## TASK ITEM
Write out again only the lines running from the one that contains "Given: Toggle the green checkmark on data row" to the end of the records below, including both the first and the last.

## RECORDS FOR THIS TASK
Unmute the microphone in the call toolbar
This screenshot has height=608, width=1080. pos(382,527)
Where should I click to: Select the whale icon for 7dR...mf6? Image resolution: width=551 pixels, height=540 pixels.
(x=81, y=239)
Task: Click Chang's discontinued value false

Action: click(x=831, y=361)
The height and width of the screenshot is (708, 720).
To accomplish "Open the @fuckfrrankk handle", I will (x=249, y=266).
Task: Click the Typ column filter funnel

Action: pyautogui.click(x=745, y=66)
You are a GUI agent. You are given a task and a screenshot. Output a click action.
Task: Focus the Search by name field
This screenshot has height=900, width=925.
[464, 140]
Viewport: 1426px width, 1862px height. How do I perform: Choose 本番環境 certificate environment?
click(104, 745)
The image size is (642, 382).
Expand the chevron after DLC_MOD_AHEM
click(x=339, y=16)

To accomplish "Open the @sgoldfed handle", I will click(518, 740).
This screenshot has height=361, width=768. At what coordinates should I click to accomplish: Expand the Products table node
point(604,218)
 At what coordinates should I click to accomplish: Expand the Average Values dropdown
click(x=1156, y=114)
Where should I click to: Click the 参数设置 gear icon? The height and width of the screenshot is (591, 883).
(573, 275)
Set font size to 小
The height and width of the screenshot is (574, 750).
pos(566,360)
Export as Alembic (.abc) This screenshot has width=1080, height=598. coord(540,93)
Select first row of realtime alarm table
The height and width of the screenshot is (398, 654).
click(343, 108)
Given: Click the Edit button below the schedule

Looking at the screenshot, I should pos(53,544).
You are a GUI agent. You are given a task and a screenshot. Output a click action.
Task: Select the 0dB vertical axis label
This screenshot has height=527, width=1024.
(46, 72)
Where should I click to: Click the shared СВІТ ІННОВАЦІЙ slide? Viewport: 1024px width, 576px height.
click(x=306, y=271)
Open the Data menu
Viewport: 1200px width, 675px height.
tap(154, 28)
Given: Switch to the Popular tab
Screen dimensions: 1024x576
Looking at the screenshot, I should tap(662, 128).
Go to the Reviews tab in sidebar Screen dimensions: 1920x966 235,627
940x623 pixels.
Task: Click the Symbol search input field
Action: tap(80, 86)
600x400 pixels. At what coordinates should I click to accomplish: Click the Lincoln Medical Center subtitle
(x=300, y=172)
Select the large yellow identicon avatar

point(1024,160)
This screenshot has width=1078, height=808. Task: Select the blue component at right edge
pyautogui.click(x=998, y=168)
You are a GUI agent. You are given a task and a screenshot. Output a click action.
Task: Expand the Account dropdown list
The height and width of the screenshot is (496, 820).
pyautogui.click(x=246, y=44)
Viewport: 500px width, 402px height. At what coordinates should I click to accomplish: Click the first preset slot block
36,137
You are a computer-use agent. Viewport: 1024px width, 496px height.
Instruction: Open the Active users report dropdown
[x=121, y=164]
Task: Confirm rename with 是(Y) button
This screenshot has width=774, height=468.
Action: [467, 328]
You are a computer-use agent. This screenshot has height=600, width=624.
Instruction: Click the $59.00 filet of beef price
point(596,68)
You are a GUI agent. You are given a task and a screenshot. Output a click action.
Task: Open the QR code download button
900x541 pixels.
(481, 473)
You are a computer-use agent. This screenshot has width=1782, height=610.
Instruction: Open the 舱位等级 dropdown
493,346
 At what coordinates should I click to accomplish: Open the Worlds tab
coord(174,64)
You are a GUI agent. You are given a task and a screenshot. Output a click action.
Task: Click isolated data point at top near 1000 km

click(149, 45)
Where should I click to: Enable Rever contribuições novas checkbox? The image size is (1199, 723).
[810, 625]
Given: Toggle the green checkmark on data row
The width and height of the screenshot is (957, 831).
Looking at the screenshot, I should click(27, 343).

## RESPONSE BELOW
Given: Toggle the green checkmark on data row
The width and height of the screenshot is (957, 831).
Looking at the screenshot, I should click(27, 343).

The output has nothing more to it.